start PROVIDED INFORMATION

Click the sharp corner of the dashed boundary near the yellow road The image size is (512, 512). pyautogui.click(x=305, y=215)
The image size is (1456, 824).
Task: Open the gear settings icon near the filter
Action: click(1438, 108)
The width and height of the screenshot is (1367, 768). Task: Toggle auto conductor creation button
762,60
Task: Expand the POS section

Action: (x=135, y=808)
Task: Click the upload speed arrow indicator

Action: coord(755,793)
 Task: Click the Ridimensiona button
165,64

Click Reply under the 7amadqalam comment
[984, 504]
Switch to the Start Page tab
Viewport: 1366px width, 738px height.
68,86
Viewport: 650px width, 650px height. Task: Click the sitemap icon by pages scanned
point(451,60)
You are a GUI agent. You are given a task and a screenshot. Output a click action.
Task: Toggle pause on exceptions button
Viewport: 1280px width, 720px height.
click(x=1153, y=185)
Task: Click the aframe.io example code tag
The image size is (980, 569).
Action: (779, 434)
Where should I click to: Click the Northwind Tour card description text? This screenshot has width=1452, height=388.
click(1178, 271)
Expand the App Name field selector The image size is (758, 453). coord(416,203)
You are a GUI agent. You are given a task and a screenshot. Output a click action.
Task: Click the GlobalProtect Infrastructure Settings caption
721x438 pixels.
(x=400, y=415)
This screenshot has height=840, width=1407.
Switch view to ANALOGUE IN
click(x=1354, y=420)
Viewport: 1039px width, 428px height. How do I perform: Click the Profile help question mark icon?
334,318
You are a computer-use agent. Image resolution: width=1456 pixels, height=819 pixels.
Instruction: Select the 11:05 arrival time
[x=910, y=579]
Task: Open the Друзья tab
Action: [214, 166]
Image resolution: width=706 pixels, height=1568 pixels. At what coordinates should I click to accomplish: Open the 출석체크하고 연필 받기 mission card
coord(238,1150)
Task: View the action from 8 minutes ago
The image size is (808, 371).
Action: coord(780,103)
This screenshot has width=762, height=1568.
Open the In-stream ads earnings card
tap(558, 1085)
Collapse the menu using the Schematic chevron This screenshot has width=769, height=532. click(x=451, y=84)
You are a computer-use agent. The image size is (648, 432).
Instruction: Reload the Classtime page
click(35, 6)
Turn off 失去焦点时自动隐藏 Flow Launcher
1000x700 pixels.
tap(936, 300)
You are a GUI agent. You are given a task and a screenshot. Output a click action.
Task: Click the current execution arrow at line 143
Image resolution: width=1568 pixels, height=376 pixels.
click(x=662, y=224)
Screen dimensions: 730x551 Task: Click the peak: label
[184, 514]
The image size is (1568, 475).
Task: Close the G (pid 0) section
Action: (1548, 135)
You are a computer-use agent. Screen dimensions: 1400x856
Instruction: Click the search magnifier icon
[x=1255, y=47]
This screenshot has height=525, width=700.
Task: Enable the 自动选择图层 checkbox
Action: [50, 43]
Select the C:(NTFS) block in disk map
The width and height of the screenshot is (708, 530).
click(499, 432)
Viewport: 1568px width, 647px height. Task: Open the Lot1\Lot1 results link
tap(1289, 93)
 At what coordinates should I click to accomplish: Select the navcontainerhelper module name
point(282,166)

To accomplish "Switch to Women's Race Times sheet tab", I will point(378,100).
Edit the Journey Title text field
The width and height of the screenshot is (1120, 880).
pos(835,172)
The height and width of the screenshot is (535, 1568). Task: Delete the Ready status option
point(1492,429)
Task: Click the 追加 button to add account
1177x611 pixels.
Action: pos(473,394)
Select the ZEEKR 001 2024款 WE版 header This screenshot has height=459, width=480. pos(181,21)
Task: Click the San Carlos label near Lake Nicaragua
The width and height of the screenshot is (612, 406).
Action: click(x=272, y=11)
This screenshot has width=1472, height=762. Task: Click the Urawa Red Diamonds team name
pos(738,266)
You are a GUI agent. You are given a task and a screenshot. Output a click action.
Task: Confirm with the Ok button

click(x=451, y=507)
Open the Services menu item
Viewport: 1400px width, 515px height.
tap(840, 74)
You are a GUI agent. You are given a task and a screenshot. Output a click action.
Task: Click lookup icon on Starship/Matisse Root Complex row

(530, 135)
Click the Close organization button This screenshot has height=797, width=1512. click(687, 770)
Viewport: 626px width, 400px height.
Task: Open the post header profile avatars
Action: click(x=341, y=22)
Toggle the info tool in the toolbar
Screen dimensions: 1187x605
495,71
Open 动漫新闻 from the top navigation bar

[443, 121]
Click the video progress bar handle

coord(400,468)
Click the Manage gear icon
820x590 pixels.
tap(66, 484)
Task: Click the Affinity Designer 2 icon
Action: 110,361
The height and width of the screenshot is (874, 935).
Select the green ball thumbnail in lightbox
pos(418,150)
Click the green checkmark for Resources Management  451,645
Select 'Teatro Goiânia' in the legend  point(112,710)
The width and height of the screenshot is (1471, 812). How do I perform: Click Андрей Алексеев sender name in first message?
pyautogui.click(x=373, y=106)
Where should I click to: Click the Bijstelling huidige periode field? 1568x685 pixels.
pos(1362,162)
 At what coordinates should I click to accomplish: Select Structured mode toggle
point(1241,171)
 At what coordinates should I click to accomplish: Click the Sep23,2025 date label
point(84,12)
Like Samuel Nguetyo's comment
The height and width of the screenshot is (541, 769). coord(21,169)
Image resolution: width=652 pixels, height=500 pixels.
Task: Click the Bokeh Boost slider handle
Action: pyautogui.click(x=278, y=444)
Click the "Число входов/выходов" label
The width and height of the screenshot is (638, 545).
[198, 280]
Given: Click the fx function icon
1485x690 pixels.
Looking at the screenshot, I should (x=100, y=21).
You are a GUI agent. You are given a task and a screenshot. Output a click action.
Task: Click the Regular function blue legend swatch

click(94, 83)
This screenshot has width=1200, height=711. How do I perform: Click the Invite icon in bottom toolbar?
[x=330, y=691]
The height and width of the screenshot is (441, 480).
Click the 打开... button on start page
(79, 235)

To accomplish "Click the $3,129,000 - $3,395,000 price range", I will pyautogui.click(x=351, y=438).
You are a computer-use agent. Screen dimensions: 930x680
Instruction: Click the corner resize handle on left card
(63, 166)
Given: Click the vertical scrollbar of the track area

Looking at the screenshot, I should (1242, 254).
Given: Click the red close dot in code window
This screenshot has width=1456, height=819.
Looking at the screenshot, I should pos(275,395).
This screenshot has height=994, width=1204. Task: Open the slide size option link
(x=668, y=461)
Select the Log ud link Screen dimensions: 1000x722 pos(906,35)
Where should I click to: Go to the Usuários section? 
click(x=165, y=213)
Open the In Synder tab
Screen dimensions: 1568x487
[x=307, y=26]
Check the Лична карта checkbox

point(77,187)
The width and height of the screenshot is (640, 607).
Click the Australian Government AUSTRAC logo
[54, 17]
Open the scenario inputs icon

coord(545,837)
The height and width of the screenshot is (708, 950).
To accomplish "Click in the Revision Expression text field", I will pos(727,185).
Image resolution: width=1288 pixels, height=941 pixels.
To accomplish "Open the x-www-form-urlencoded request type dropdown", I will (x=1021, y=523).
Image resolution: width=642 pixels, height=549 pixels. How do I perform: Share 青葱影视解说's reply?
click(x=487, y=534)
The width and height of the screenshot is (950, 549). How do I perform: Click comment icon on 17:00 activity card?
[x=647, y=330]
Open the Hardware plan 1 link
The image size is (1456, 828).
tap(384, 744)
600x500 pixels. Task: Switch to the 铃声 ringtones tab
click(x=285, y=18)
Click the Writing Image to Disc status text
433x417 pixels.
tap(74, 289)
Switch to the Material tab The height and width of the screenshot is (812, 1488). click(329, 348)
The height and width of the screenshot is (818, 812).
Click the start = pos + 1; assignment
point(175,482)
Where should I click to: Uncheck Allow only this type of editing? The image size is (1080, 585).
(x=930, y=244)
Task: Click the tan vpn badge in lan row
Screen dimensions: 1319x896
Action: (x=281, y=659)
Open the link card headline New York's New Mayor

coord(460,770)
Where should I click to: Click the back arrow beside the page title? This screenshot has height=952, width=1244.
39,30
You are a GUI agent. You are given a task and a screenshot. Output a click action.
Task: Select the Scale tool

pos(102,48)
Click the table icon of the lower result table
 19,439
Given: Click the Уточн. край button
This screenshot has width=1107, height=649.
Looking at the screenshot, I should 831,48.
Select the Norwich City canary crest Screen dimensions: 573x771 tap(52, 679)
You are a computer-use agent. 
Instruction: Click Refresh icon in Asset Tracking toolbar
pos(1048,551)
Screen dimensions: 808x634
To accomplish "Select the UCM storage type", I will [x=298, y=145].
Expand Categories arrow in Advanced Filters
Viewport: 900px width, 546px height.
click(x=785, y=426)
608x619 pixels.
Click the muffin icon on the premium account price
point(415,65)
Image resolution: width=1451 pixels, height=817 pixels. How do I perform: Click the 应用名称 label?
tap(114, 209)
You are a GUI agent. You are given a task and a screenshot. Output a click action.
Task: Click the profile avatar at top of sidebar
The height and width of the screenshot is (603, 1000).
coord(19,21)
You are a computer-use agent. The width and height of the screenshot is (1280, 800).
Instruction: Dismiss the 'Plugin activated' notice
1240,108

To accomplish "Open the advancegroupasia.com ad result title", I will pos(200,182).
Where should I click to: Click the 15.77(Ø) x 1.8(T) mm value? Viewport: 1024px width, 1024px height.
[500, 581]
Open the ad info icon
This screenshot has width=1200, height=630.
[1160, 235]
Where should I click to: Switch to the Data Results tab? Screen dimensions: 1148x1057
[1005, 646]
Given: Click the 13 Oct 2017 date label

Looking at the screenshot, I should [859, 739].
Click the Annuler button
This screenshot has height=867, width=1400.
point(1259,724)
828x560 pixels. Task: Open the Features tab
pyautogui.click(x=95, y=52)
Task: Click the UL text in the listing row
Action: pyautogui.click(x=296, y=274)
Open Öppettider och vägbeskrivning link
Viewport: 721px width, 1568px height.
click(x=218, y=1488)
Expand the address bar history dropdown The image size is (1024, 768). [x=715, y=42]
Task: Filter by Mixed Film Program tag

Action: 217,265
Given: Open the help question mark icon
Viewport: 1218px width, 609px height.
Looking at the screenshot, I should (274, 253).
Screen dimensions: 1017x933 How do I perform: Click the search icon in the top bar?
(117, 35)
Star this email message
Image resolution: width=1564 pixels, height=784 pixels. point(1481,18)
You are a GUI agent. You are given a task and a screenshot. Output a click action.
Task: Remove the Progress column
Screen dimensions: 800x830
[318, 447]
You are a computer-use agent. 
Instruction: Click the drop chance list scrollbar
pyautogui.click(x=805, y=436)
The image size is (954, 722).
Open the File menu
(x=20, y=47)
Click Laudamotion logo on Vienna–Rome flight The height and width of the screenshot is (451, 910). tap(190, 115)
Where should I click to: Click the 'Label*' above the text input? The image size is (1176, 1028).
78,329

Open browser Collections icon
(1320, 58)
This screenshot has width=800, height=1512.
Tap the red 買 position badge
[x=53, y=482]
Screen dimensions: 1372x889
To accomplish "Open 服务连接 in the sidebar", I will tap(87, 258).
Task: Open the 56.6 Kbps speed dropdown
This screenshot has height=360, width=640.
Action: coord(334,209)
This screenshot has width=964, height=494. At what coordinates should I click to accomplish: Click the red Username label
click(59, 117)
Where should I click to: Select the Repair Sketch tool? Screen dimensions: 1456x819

end PROVIDED INFORMATION

_REQUEST_
Repeat the listing lines from the one containing "Click the Close" through the one containing "pos(1362,162)", changing "toolbar" to "menu bar" and leaving everything else the same.

_EXERCISE RESULT_
Click the Close organization button This screenshot has height=797, width=1512. click(687, 770)
Viewport: 626px width, 400px height.
Task: Open the post header profile avatars
Action: click(x=341, y=22)
Toggle the info tool in the menu bar
Screen dimensions: 1187x605
495,71
Open 动漫新闻 from the top navigation bar

[443, 121]
Click the video progress bar handle

coord(400,468)
Click the Manage gear icon
820x590 pixels.
tap(66, 484)
Task: Click the Affinity Designer 2 icon
Action: 110,361
The height and width of the screenshot is (874, 935).
Select the green ball thumbnail in lightbox
pos(418,150)
Click the green checkmark for Resources Management  451,645
Select 'Teatro Goiânia' in the legend  point(112,710)
The width and height of the screenshot is (1471, 812). How do I perform: Click Андрей Алексеев sender name in first message?
pyautogui.click(x=373, y=106)
Where should I click to: Click the Bijstelling huidige periode field? 1568x685 pixels.
pos(1362,162)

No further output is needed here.